Sulla possibilità del virus di riorganizzarsi Palù precisa: “Omicron presenta il più elevato numero di mutazioni finora riscontrate nel Sars-CoV-2. E’ diventata più trasmissibile, più attrezzata per evadere la risposta anticorpale innescata da vaccino e infezione naturale, e capace di resistere all’efficacia terapeutica della maggior parte degli anticorpi monoclonali. La variante ha però acquisito anche nuove mutazioni, che la renderebbero incapace di causare polmoniti gravi. Ma non si può etichettarla come banale raffreddore, specie nei soggetti gracili e non vaccinati. “Una reversione genetica sembra poco conciliabile col programma evolutivo di Sars-CoV-2, la cui persistenza nella specie umana è garantita da una ridotta virulenza”.

E quanto al Green Pass illimitato per i vaccinati con tre dosi: “Significa che non si può intendere che il booster conferisce una protezione persistente nel tempo.

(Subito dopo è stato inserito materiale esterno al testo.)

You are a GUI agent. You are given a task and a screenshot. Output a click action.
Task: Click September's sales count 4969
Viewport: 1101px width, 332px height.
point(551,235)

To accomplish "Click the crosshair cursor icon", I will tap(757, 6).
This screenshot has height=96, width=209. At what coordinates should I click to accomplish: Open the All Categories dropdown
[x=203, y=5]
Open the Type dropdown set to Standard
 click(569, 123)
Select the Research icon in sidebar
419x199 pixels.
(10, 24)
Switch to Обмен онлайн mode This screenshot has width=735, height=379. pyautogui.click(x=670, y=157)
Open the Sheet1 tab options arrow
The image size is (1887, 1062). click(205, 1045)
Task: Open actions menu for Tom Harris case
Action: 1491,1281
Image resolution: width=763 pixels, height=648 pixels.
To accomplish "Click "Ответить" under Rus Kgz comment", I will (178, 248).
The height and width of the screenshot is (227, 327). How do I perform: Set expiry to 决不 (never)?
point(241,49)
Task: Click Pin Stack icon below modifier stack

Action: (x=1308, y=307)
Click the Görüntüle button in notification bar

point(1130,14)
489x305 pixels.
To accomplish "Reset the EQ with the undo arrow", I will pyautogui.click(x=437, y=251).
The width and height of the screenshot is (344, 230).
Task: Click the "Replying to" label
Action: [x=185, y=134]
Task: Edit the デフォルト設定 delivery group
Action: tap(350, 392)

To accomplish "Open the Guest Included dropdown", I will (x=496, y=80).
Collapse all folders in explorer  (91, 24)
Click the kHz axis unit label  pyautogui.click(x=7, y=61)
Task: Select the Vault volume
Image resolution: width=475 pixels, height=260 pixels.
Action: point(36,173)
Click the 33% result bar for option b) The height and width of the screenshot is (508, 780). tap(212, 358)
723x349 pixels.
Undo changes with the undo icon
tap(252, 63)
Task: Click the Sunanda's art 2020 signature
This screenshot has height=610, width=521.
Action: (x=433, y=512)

È più corretto parlare di validità prolungata sine die. Siamo in attesa di dati raccolti sul campo circa la durata della protezione vaccinale e la qualità e alla persistenza della risposta immunitaria. È quindi possibile che vengano utilizzati altri richiami, magari il prossimo autunno, con un vaccino polivalente e aggiornato, se si conferma l’attuale calo della curva epidemica”.

Oltre al vaccino, il virologo annovera i farmaci antivirali con maggiore attività quali arma contro il coronavirus: “Se usati precocemente in un contesto di prossimità territoriale, avrebbero potuto salvare molte vite, ma non sempre è successo. Tutte le varianti circolate precedentemente, infatti, erano sensibili a questi farmaci. Oggi contro Omicron è efficace solo Sotrovimab, le cui scorte sono state incrementate dalla struttura commissariale. Bisogna ora investire nella produzione di altri monoclonali disegnati su Omicron e di più facile somministrazione. Gli antivirali come il Paxlovid sono un presidio indispensabile per curare la malattia già in atto. Così come i monoclonali potranno essere usati anche per la profilassi nelle persone gracili, esposte al contagio. Non sostituiscono i vaccini, che prevengono l’infezione e la malattia: sono l’arma più efficace per contrastare la pandemia. Farmaci e vaccini giocano un ruolo sinergico nel limitare l’insorgenza di nuove varianti e nel favorire la transizione alla fase endemica”.